Vile things happened to me in those places, and I was left with half of myself when it was all said and done. I spent my nights praying that Gracie had ended up in better circumstances—that she had been placed with a lovely family with good values. I prayed those families had enough food to feed her and kept their hands to themselves. After going to bed hungry some nights and sleeping with one eye open to guard myself, I knew what kind of creeps fostered children.

I made it through with one goal: age out and get Gracie out of the system. When I wanted to give up, I knew I couldn’t. I was all she had; I would work until my fingers bled to have her returned to me. And that was what I did. I hustled from the day I was released onto the streets with only a backpack stuffed with hand-me-down clothes until the very moment that I sat on a bench waiting for the bus—exhausted and mentally drained.

The bus ran late, the sun high, and the morning crisp with dew dancing on the tips of the grass. Even though I was in a dangerous area where people were known to walk up to you and pluck things out of your hands, I began to doze on the bench. I didn’t sleep for long before the bus’s air brakes woke me. The smell of gasoline and exhaust reached my nose, and I coughed as I stood on tired legs and walked to the bus door once it came to a complete stop. I slept through the ride, thankful that the bus driver called out to me when we reached the stop closest to my apartment.

When I finally entered my apartment, Gracie sat at the kitchen table eating a bowl of off-brand Cinnamon Toast Crunch while looking through her calculus book.
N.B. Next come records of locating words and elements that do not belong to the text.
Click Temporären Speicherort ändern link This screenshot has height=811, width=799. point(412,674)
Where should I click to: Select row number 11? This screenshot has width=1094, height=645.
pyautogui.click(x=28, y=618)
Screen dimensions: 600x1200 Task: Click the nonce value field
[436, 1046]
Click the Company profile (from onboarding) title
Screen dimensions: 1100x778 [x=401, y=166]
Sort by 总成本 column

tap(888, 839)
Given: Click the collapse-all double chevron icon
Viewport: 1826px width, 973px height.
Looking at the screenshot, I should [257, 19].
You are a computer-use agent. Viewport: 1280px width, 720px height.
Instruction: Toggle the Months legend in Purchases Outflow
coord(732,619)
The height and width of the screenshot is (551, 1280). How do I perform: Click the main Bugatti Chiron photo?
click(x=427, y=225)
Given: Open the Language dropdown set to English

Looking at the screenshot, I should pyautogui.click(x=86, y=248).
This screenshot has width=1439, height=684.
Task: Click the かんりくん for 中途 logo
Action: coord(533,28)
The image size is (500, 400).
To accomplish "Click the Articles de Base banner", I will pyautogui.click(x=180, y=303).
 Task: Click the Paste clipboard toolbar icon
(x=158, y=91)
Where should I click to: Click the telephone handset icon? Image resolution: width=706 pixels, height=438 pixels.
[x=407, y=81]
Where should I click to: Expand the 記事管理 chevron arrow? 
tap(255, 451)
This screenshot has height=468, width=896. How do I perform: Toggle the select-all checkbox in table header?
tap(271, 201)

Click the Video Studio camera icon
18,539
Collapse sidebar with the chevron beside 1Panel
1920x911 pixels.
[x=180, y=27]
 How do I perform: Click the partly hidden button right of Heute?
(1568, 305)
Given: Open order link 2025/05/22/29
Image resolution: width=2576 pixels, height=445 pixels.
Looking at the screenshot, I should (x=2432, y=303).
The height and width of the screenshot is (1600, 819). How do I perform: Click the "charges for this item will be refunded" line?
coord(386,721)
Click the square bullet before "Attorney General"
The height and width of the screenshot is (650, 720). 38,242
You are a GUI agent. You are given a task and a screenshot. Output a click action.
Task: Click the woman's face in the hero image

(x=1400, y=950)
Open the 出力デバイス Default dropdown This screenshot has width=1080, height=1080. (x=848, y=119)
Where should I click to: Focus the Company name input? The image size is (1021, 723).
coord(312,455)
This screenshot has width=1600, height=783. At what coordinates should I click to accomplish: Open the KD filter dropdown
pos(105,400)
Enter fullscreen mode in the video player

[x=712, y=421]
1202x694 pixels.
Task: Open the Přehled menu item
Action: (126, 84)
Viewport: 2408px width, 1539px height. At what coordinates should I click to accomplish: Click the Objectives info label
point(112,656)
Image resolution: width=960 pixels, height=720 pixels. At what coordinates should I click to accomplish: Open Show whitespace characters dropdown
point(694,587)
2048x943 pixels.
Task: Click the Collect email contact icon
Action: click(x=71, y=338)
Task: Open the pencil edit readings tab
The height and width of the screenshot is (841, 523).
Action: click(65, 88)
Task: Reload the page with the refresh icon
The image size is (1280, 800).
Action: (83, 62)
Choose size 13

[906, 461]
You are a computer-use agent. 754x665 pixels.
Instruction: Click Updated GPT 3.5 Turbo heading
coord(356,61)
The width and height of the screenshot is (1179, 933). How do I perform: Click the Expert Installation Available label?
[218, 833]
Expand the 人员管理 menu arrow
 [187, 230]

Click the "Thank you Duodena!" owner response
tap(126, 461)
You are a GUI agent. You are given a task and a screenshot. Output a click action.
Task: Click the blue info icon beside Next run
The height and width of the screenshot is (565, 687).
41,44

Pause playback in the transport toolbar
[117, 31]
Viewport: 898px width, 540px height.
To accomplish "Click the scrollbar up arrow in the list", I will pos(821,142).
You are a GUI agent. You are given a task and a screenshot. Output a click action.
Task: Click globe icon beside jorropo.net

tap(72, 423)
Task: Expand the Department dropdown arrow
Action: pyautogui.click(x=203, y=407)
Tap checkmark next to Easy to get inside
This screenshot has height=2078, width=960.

I grinned, slid my shoes from my aching feet, and tossed my bag onto the couch. I was relieved to be home, even if I would only be there long enough to sleep before it was time to return to work.

“If you’d let me work, we could afford cells, and I wouldn’t have spent the past hour of my life worried you were dead on the side of the road somewhere,” she said without looking up from her book.

A dribble of milk clung to her chin as she licked her finger and turned the page. So grown, yet still a little girl in so many ways.

“As you can see, I’m fine.” I spread my arms at my sides so she could see all of me. “Plus, think of all the cell phones you’ll be able to buy once you’re done with college and making bank.”

I fell onto our dated plaid couch, courtesy of the Goodwill close to work, and sighed. Gracie shook her head, making her dark curls bounce. I was envious of the beautiful rings that framed her face. I wasn’t that lucky. My long dark hair hung limp and dull down my back. Also, I was tall and slim, having lost so much weight over the years.

Meanwhile, she was short and curvy with boobs women paid good money for. I was okay with it, though. I wanted Gracie to have it all.

“You’re obsessed with money,” she accused.